RF constructs an ensemble of decision trees trained on bootstrapped samples with random feature selection at each split³⁰. The final prediction is obtained by averaging the predictions from all individual trees.

$$\begin{array}{*{20}c} {\hat{y} = \frac{1}{T}\mathop \sum \limits_{t = 1}^{T} f_{t} (x)} \\ \end{array}$$

(4)

where $\:\widehat{\text{y}}$ is the ensemble prediction, T is the total number of trees, and $\:{\text{f}}_{\text{t}}\text{(}\text{x}\text{)}$ is the prediction from the t^th decision tree. Each tree is trained on a bootstrap sample of the original dataset, and at each node split, only a random subset of features is considered. Hyperparameter tuning examined ensemble sizes (50, 100, 200 trees), maximum depths (None, 10, 20), and minimum samples for splits and leaves (2, 5, 10). The optimal RF configuration (n estimators = 200, max depth = 20, min samples split = 5, min samples leaf = 2) was selected. This bagging approach reduces overfitting and improves generalization through averaging predictions across multiple trees.
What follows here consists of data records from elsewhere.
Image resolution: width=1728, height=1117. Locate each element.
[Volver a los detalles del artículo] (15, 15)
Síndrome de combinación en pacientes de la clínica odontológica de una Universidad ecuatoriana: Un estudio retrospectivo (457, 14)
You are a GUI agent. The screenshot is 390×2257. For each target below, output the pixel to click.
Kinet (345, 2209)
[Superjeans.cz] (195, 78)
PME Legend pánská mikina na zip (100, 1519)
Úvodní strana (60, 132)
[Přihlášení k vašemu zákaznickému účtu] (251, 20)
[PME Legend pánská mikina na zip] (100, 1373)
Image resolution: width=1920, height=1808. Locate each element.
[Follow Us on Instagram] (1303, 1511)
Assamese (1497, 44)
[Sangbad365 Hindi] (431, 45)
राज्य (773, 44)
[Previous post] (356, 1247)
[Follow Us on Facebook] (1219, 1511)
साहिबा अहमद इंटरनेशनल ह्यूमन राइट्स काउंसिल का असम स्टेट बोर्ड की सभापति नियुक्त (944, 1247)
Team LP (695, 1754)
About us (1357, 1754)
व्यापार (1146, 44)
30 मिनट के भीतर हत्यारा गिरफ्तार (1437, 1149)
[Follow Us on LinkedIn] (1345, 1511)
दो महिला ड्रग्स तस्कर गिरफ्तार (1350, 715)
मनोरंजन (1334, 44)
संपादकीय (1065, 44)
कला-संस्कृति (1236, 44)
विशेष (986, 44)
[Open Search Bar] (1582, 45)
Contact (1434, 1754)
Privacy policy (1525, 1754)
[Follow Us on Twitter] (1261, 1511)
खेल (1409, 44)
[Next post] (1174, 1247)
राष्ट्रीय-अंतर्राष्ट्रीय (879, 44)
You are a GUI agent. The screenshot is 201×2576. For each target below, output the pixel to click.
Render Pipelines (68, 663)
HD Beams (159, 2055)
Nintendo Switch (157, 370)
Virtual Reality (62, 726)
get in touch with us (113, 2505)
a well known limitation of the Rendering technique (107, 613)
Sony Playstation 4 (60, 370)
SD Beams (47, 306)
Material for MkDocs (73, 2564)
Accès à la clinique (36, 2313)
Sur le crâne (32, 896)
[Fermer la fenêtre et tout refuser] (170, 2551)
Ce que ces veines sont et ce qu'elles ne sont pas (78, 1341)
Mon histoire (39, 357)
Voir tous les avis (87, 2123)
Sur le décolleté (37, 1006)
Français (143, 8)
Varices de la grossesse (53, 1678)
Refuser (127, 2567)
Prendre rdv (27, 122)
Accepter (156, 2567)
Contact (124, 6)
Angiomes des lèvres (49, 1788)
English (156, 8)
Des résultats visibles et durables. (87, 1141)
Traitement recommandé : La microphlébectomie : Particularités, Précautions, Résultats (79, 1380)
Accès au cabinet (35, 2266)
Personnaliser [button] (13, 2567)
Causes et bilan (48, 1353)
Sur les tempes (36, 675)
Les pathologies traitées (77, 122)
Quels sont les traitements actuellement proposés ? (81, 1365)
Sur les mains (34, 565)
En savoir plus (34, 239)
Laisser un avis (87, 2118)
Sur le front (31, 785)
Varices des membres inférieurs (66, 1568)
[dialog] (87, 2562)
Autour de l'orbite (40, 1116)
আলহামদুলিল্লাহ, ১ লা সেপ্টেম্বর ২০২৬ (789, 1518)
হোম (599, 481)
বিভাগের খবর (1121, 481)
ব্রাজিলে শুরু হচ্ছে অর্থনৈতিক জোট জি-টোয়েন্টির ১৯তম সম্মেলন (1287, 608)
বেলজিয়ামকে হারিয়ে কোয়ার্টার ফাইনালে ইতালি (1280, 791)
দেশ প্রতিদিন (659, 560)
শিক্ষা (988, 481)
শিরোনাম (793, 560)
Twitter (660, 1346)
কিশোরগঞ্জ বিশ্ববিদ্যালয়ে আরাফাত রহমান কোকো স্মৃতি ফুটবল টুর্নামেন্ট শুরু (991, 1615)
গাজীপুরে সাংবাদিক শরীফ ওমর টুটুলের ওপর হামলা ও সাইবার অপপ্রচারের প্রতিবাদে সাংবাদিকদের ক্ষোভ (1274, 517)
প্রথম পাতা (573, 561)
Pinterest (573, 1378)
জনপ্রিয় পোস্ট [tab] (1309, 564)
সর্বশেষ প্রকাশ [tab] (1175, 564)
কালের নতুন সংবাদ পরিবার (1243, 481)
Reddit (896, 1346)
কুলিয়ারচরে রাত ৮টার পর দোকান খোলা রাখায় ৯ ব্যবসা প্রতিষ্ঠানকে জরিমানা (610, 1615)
RF naturally handles feature interactions and provides built-in feature importance measures.

ETR

ETR extends the random forest concept by introducing additional randomness in tree construction where the notation follows that of RF³¹. Unlike RF, ETR uses the entire training sample for each tree and selects split thresholds randomly rather than searching for optimal splits. The key difference lies in the tree construction process, where both training samples and split thresholds are randomized. This enhanced randomization can further reduce overfitting while potentially increasing computational efficiency through simplified split selection. Hyperparameter tuning examined ensemble sizes (50, 100, 200 trees), maximum depths (None, 10, 20), and minimum samples for splits and leaves (2, 5, 10). The optimal ETR configuration (n estimators = 200, max depth = 20, min samples split = 5, min samples leaf = 2) was selected.

XGB

XGB is a machine learning technique that has been embraced worldwide because of its ability to deal with computational performance as well as accuracy issues in training and prediction. Since XGB is an ensemble of trees, it constructs the ensemble of a collection of distinct decision trees to predict. Every tree gives a score to the sample based on its features. During training, the model constructs multiple trees, and each gives a distinct score to the sample leaf nodes. The predicted value is obtained by summing up all the trees scores³².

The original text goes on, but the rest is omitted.